Published: June 25th, 2013
Publisher: Random House Books for Young Readers
Fans of Neil Gaiman's "American Gods" and Holly Black's "The Curse Workers" will embrace this richly drawn, Norse-mythology-infused alternate world: the United States of Asgard. Seventeen-year-old Soren Bearskin is trying to escape the past. His father, a famed warrior, lost himself to the battle-frenzy and killed thirteen innocent people. Soren cannot deny that berserking is in his blood--the fevers, insomnia, and occasional feelings of uncontrollable rage haunt him. So he tries to remain calm and detached from everyone at Sanctus Sigurd's Academy. But that's hard to do when a popular, beautiful girl like Astrid Glyn tells Soren she dreams of him. That's not all Astrid dreams of--the daughter of a renowned prophetess, Astrid is coming into her own inherited abilities.
When Baldur, son of Odin and one of the most popular gods in the country, goes missing, Astrid sees where he is and convinces Soren to join her on a road trip that will take them to find not only a lost god, but also who they are beyond the legacy of their parents and everything they've been told they have to be.
Oh my goodness, how much I enjoyed this book. It picked me up within a few pages and carried me through the story to the very end. The United States of Azgard became real to me and I was travelling through the center of them along with Soren, Astrid and Baldur.
A short while ago I reviewed a book (the name of which escapes me right now) where I commented that although an alternate version of our world, everything had the same names and the characters spoke the same and it was hard to tell the difference between universes. In The Lost Sun, Ms Gratton has created a world that has developed alongside ours at the same pace, but is in its own way totally different. People use the interweave, not internet, have televisions, but watch the Gods live. The states are just slightly different Mizizibi/Lafloride/Montania - they eat a ham LT or Arnold chips. This world is complete in every way and was so easy to believe.
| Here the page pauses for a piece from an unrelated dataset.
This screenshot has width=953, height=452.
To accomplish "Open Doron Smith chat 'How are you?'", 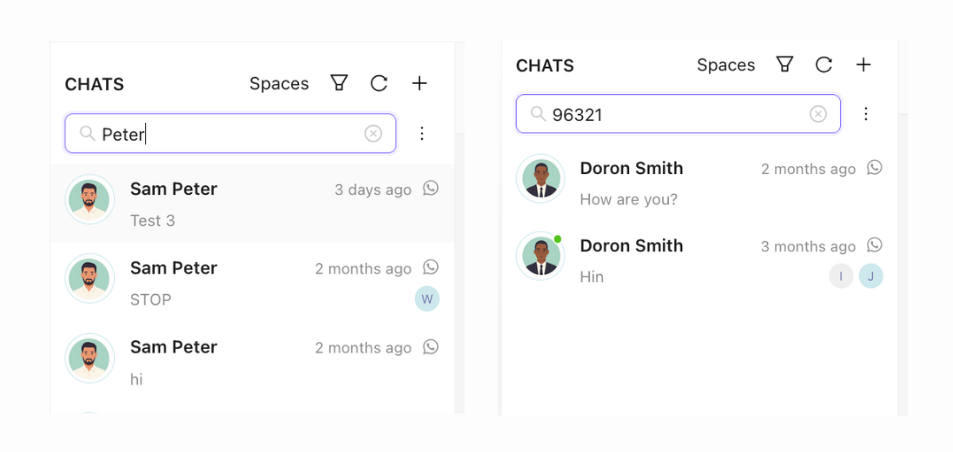I will [700, 183].
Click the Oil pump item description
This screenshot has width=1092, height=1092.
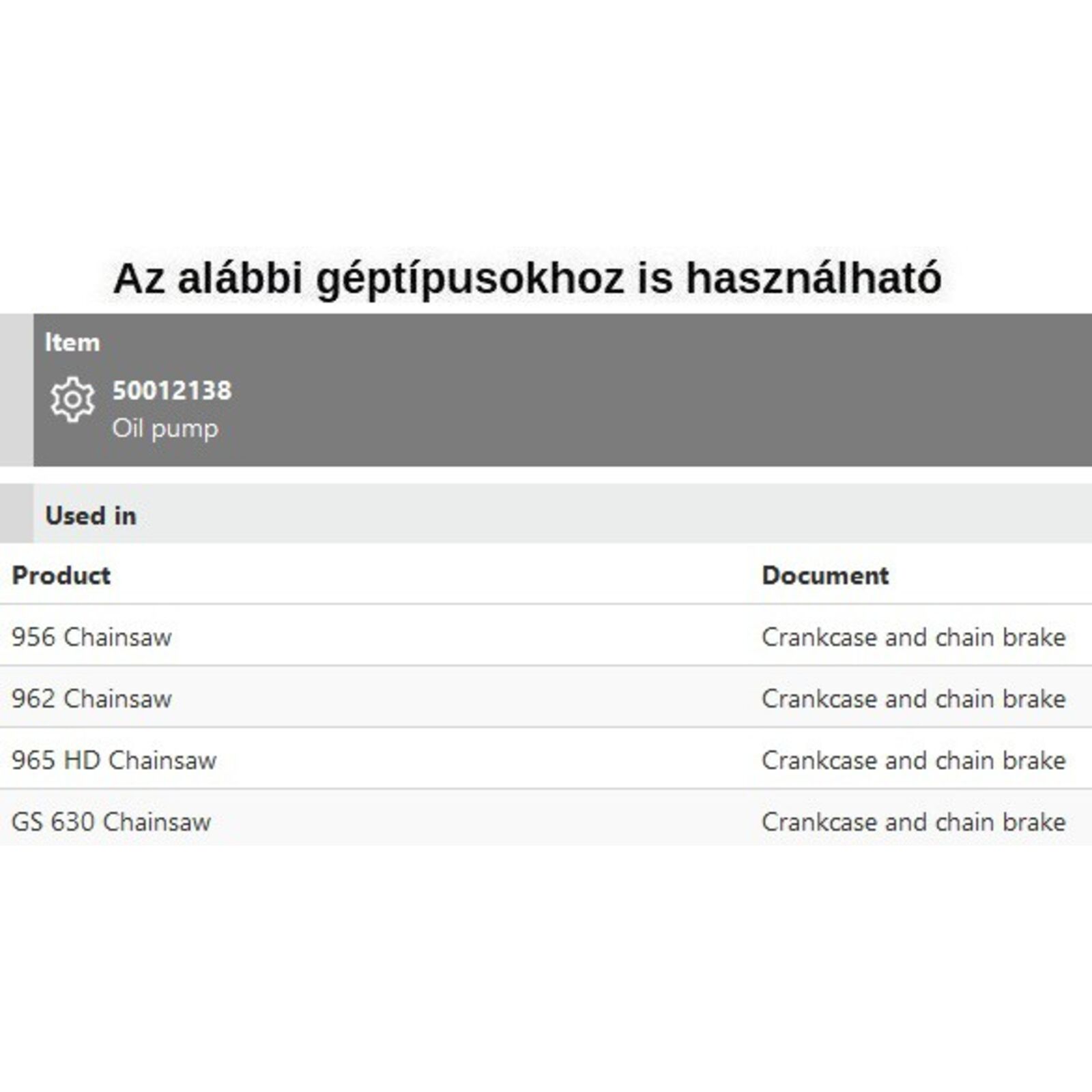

As were the characters - Astrid and Soren were so real, with their wonderful personalities and so full of doubts and laughter. True to themselves and each other and always growing in knowledge. Soren's boon from Odin was so right it gave me shivers. Theirs was a true love story - I laughed and yes, I cried too. A perfect mystery that needed to be solved. The Lost Sun is a beautiful coming of age story that shows us the power of belief in ourselves and other. If you're in the mood for a perfect love story with a difference, try The Lost Sun. Maybe you'll enjoy it as much as I did.